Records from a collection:
☆ ☆ ☆
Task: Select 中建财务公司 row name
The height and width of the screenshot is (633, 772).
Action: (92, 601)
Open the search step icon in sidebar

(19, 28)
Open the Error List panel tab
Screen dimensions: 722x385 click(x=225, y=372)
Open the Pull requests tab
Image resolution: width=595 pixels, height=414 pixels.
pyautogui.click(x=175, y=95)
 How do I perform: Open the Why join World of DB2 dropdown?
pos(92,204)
☆ ☆ ☆
**Exercise**: All lines from the line containing "Open the Error List panel tab" through the last line of the data are to be repeated exactly; no other line belongs in the answer.

**Answer to this exercise**:
Open the Error List panel tab
Screen dimensions: 722x385 click(x=225, y=372)
Open the Pull requests tab
Image resolution: width=595 pixels, height=414 pixels.
pyautogui.click(x=175, y=95)
 How do I perform: Open the Why join World of DB2 dropdown?
pos(92,204)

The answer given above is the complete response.